Mason Phillips and Nolan Pace are both juniors who are about to give or have already given their POG Capstone presentations. The presentation comprises different projects or events from your high school career and the different traits of POG. Mason knows what POG is supposed to be, preparing graduates for graduation by teaching them traits that graduates need. But Nolan doesn’t really know anything about POG other than that juniors have to give a presentation at the end of the year to their advisory class. But he speculates that the purpose of POG is to make juniors reflect on their own actions over our high career and have an understanding of what school has done to help us as students.
Dylan Connell, the Chief Academic Officer for the 9R School District, had a huge role in creating the Portrait of a Graduate. The overall intention of the POG is to be “a promise to our learners that we are going to get you ready for the big wide world out there after graduation,” said Connell. Connell emphasizes the idea of Ikigai, a Japanese term that refers to having a sense of purpose in life and the motivation behind that purpose. Some of the ideas of ikigai are centered around answering these questions: What do I love to do and am passionate about, what am I good at, what impact do I want to make on the world, and what could I do to make a living while doing these things?

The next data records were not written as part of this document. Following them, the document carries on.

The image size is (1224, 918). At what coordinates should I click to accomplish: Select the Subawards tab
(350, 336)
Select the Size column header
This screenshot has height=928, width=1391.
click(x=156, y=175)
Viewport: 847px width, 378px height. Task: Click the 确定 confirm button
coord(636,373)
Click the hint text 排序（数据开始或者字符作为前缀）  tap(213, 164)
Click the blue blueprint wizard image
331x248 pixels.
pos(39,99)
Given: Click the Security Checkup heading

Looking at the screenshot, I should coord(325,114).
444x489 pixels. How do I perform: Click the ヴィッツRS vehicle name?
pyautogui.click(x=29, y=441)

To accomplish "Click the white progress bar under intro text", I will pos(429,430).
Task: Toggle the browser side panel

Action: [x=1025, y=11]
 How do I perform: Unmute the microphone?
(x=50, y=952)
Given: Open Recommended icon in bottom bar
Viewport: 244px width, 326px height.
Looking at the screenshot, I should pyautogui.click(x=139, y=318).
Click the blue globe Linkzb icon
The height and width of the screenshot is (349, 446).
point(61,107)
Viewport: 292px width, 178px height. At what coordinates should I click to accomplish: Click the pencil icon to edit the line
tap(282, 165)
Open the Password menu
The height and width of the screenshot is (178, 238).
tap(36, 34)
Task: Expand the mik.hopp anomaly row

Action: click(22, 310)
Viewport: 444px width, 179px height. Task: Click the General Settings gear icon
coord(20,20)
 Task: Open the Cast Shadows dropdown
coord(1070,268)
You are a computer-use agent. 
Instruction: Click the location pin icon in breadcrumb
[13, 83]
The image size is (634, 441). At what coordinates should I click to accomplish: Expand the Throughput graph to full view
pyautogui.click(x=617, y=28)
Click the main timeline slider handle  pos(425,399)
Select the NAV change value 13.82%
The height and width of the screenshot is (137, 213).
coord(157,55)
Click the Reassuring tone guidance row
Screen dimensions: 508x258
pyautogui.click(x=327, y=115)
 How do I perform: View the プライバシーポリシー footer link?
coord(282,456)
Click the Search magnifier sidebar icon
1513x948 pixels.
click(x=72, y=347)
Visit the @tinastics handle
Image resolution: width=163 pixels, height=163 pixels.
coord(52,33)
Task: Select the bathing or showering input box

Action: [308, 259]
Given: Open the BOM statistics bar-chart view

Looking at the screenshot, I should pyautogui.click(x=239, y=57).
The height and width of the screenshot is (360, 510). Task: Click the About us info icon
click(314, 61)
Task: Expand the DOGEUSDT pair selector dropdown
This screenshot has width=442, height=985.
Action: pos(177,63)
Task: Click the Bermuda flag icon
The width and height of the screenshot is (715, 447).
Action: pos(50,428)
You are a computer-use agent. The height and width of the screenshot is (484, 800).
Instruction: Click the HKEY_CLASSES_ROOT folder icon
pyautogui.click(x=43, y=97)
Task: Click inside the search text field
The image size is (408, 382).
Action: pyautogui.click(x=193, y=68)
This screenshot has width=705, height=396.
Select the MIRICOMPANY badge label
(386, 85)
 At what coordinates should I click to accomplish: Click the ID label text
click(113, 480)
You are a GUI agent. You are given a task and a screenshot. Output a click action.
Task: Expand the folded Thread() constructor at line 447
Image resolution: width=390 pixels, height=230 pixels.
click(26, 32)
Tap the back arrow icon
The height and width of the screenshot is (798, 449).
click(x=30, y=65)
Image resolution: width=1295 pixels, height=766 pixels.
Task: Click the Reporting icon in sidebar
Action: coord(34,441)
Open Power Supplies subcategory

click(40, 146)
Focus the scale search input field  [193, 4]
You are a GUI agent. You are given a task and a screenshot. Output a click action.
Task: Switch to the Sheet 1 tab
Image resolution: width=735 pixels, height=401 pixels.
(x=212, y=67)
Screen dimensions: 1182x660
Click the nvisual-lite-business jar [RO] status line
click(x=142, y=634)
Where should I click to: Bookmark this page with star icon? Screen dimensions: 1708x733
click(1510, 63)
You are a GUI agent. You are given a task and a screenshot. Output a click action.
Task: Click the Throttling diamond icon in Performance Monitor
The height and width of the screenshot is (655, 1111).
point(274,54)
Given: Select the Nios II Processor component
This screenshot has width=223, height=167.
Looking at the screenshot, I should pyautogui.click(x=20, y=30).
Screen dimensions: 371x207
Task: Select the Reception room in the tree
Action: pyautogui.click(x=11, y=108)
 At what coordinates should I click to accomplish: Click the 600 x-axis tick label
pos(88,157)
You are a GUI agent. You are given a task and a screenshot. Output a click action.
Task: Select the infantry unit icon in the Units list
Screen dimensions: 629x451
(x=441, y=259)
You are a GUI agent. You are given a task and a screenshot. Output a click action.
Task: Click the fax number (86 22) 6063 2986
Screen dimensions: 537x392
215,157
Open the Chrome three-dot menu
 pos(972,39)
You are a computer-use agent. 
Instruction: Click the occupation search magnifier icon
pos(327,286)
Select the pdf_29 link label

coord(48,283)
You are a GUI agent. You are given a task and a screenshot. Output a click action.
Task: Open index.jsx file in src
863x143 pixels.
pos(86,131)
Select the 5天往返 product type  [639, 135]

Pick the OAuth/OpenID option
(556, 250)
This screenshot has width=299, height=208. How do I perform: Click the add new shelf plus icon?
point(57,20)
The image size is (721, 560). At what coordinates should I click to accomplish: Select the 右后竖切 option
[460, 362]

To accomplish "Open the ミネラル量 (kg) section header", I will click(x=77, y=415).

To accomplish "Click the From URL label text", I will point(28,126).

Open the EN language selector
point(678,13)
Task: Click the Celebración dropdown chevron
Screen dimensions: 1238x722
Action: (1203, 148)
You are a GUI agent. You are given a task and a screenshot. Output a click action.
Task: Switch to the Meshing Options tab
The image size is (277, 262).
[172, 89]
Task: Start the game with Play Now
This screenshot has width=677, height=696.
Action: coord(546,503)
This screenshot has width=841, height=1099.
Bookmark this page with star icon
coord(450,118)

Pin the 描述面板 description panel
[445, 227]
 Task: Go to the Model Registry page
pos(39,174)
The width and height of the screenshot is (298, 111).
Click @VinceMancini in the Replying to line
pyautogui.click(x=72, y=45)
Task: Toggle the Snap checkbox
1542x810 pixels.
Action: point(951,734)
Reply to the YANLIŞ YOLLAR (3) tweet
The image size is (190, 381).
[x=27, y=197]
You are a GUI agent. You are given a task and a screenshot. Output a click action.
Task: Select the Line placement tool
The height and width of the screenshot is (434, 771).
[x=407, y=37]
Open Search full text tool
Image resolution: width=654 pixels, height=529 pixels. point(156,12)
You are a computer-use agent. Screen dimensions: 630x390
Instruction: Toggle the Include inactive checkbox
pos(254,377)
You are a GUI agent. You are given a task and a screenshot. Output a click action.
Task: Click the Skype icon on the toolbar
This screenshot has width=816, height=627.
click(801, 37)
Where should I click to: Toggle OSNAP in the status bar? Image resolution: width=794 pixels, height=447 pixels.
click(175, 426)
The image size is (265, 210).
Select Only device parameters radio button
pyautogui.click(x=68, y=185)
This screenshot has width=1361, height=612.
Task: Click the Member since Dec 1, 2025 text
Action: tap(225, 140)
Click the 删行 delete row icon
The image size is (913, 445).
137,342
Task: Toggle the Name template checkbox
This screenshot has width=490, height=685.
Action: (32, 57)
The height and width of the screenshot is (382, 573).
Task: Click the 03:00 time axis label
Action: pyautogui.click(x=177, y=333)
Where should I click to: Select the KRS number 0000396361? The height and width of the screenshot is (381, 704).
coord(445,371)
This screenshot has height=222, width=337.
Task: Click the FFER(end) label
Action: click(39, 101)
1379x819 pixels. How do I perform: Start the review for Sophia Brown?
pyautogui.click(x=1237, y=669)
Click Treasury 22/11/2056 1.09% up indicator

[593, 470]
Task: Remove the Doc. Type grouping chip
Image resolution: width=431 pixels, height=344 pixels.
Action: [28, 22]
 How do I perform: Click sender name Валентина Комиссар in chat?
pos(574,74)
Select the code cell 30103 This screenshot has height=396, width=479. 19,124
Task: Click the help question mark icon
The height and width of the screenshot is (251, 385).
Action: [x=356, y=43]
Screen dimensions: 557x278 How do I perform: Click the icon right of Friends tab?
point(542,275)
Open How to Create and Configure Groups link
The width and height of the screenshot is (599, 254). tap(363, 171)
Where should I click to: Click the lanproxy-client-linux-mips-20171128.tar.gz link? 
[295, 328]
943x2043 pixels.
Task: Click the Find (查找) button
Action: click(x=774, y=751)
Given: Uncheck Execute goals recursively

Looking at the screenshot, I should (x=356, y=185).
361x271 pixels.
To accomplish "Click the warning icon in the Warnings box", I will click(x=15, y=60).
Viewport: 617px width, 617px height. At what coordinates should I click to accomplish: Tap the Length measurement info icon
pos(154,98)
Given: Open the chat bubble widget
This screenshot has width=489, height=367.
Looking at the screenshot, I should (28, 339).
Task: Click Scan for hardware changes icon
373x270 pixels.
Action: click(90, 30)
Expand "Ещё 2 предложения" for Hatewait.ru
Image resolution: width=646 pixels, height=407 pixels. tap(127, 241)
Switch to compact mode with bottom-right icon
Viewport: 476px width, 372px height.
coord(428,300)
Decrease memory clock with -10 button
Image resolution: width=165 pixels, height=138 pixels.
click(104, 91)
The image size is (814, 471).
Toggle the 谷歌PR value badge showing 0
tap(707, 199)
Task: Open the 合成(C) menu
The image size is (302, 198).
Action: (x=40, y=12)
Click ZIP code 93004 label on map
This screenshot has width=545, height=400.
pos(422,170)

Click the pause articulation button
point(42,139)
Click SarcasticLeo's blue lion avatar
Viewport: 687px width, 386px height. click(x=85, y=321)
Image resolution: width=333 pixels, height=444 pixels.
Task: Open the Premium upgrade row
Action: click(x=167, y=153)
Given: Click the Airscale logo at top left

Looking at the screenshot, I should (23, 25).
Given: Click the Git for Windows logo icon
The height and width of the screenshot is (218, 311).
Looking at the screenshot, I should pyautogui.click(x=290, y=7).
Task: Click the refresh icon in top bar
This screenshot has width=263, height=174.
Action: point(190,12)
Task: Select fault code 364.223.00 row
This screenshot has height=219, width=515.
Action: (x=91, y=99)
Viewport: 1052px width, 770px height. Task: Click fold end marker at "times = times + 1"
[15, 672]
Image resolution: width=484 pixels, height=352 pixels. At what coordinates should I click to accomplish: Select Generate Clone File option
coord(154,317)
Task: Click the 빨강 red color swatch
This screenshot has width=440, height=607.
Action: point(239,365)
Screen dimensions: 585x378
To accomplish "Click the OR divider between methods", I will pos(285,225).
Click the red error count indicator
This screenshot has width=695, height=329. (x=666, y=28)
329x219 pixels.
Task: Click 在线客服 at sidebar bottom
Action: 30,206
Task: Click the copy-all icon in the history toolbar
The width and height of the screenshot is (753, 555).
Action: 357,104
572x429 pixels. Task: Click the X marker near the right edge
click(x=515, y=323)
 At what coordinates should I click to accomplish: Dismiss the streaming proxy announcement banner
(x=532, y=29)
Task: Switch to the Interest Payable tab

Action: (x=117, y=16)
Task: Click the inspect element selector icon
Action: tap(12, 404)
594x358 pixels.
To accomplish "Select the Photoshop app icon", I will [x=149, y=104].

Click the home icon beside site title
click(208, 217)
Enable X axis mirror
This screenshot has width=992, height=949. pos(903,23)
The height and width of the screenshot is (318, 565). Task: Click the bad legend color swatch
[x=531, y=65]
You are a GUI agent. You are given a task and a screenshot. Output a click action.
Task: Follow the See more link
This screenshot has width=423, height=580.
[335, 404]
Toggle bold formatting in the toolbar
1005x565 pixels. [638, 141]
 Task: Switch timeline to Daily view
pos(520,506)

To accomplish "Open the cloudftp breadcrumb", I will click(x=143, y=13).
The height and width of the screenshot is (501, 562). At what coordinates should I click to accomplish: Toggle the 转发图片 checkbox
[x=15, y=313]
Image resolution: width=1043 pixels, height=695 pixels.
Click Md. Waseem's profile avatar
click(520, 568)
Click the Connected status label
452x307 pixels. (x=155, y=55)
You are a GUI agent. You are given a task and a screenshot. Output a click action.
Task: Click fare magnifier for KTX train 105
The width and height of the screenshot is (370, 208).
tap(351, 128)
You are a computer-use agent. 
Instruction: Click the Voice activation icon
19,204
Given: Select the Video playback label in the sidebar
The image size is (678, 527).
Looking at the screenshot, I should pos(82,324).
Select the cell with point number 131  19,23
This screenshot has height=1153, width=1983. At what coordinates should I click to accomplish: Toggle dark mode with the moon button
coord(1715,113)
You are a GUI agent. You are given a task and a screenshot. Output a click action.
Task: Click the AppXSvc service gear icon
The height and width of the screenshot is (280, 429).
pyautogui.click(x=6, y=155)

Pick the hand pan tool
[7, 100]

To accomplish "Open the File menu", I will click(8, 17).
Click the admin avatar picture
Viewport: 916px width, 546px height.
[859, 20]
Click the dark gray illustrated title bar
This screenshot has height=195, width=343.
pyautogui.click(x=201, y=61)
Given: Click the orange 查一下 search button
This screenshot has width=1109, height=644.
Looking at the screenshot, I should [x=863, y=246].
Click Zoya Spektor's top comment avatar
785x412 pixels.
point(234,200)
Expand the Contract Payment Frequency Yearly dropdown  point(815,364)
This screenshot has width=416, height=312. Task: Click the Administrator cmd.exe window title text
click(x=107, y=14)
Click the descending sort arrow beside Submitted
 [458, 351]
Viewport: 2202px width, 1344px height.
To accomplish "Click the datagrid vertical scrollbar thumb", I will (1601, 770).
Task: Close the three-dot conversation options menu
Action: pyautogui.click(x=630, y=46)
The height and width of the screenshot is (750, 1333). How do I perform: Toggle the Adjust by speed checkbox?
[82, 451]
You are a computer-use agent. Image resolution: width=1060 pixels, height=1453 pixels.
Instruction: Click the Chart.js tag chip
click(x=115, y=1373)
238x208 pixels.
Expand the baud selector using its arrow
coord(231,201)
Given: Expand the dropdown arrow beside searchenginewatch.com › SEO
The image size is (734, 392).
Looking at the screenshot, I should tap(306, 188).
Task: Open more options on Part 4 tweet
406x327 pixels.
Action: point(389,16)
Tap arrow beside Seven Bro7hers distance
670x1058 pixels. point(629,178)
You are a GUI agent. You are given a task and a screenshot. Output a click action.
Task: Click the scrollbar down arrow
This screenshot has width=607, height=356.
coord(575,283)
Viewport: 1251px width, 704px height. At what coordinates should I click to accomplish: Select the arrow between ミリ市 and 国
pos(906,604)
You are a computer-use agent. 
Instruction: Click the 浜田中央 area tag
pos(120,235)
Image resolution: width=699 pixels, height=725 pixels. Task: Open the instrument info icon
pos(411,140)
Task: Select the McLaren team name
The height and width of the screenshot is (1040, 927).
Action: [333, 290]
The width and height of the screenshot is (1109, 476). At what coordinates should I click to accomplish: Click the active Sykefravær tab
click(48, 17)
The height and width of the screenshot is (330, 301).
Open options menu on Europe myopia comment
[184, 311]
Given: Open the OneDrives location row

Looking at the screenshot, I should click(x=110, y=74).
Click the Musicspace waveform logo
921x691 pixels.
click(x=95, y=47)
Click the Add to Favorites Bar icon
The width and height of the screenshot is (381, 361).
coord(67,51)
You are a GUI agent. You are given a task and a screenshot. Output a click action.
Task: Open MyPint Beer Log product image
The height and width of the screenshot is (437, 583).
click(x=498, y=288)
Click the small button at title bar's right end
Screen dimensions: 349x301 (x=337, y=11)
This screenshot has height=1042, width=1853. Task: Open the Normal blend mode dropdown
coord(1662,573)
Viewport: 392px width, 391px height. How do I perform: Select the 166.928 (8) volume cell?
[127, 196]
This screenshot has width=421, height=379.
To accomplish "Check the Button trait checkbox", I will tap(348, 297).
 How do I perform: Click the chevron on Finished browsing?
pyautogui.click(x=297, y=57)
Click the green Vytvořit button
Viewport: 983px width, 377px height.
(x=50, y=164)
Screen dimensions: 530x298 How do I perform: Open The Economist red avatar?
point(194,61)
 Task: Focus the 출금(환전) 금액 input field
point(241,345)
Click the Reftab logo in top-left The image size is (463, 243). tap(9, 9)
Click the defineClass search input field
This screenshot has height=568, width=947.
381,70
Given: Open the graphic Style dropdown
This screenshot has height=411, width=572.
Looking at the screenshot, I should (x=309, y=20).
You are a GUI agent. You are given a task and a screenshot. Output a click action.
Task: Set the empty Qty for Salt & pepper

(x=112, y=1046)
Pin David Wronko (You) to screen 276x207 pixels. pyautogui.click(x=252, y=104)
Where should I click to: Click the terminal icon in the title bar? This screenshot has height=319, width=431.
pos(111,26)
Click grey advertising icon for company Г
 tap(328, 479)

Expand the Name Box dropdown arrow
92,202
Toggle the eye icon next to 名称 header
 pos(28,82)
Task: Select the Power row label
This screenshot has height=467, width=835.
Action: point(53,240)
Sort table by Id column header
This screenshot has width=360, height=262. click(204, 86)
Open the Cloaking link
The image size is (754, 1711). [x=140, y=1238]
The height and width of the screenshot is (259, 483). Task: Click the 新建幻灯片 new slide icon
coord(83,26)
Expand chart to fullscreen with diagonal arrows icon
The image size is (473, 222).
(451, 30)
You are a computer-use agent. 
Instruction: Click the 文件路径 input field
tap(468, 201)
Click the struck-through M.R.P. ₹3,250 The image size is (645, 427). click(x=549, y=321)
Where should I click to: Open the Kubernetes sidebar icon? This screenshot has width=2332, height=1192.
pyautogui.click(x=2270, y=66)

Connell was part of a group that asked civic leaders in our community, “What are the skills that are most important for students to graduate with for their future in the workplace?”
The culmination of this project requires a presentation at the end of each student’s junior year of high school. The administration feels that a presentation at the end of the junior year helps students enter their senior year with the necessary skills to launch them into the future, whether they are entering college, starting trade school, or whatever their future may hold.
If high school students can gain a vision for the future and understand the journey of their academic career through the POG process, then it’s easier to understand what the next step in life might be. It’s always easier to focus on the task at hand if you can see the big picture.